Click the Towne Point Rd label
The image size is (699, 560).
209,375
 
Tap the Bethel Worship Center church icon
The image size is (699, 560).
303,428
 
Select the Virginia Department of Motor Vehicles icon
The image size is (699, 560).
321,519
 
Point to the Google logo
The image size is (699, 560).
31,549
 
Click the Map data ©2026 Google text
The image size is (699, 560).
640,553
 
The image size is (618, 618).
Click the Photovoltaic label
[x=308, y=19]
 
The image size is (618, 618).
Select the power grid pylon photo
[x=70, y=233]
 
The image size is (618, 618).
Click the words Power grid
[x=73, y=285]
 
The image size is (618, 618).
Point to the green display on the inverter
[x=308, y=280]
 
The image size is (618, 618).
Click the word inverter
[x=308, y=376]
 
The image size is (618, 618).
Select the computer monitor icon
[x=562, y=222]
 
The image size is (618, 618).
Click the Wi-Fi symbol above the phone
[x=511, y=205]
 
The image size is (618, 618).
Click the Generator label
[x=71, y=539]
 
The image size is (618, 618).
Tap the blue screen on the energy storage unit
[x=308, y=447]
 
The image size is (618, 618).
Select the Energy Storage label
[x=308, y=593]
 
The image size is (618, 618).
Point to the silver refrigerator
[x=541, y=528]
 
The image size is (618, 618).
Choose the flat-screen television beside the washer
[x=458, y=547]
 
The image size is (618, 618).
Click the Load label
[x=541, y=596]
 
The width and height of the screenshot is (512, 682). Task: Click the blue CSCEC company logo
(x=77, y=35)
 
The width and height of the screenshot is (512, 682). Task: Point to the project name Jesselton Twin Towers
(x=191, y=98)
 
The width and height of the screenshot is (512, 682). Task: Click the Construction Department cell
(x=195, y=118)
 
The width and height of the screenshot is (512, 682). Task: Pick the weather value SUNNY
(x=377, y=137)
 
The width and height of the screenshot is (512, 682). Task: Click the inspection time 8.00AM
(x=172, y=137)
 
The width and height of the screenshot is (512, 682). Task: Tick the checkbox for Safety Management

YOUR TASK: Rewrite every line of the listing above as a numbered list, leaving out the blank lines.

FINISHED EXERCISE:
1. Click the Towne Point Rd label
2. The image size is (699, 560).
3. 209,375
4. Tap the Bethel Worship Center church icon
5. The image size is (699, 560).
6. 303,428
7. Select the Virginia Department of Motor Vehicles icon
8. The image size is (699, 560).
9. 321,519
10. Point to the Google logo
11. The image size is (699, 560).
12. 31,549
13. Click the Map data ©2026 Google text
14. The image size is (699, 560).
15. 640,553
16. The image size is (618, 618).
17. Click the Photovoltaic label
18. [x=308, y=19]
19. The image size is (618, 618).
20. Select the power grid pylon photo
21. [x=70, y=233]
22. The image size is (618, 618).
23. Click the words Power grid
24. [x=73, y=285]
25. The image size is (618, 618).
26. Point to the green display on the inverter
27. [x=308, y=280]
28. The image size is (618, 618).
29. Click the word inverter
30. [x=308, y=376]
31. The image size is (618, 618).
32. Select the computer monitor icon
33. [x=562, y=222]
34. The image size is (618, 618).
35. Click the Wi-Fi symbol above the phone
36. [x=511, y=205]
37. The image size is (618, 618).
38. Click the Generator label
39. [x=71, y=539]
40. The image size is (618, 618).
41. Tap the blue screen on the energy storage unit
42. [x=308, y=447]
43. The image size is (618, 618).
44. Select the Energy Storage label
45. [x=308, y=593]
46. The image size is (618, 618).
47. Point to the silver refrigerator
48. [x=541, y=528]
49. The image size is (618, 618).
50. Choose the flat-screen television beside the washer
51. [x=458, y=547]
52. The image size is (618, 618).
53. Click the Load label
54. [x=541, y=596]
55. The width and height of the screenshot is (512, 682). Task: Click the blue CSCEC company logo
56. (x=77, y=35)
57. The width and height of the screenshot is (512, 682). Task: Point to the project name Jesselton Twin Towers
58. (x=191, y=98)
59. The width and height of the screenshot is (512, 682). Task: Click the Construction Department cell
60. (x=195, y=118)
61. The width and height of the screenshot is (512, 682). Task: Pick the weather value SUNNY
62. (x=377, y=137)
63. The width and height of the screenshot is (512, 682). Task: Click the inspection time 8.00AM
64. (x=172, y=137)
65. The width and height of the screenshot is (512, 682). Task: Tick the checkbox for Safety Management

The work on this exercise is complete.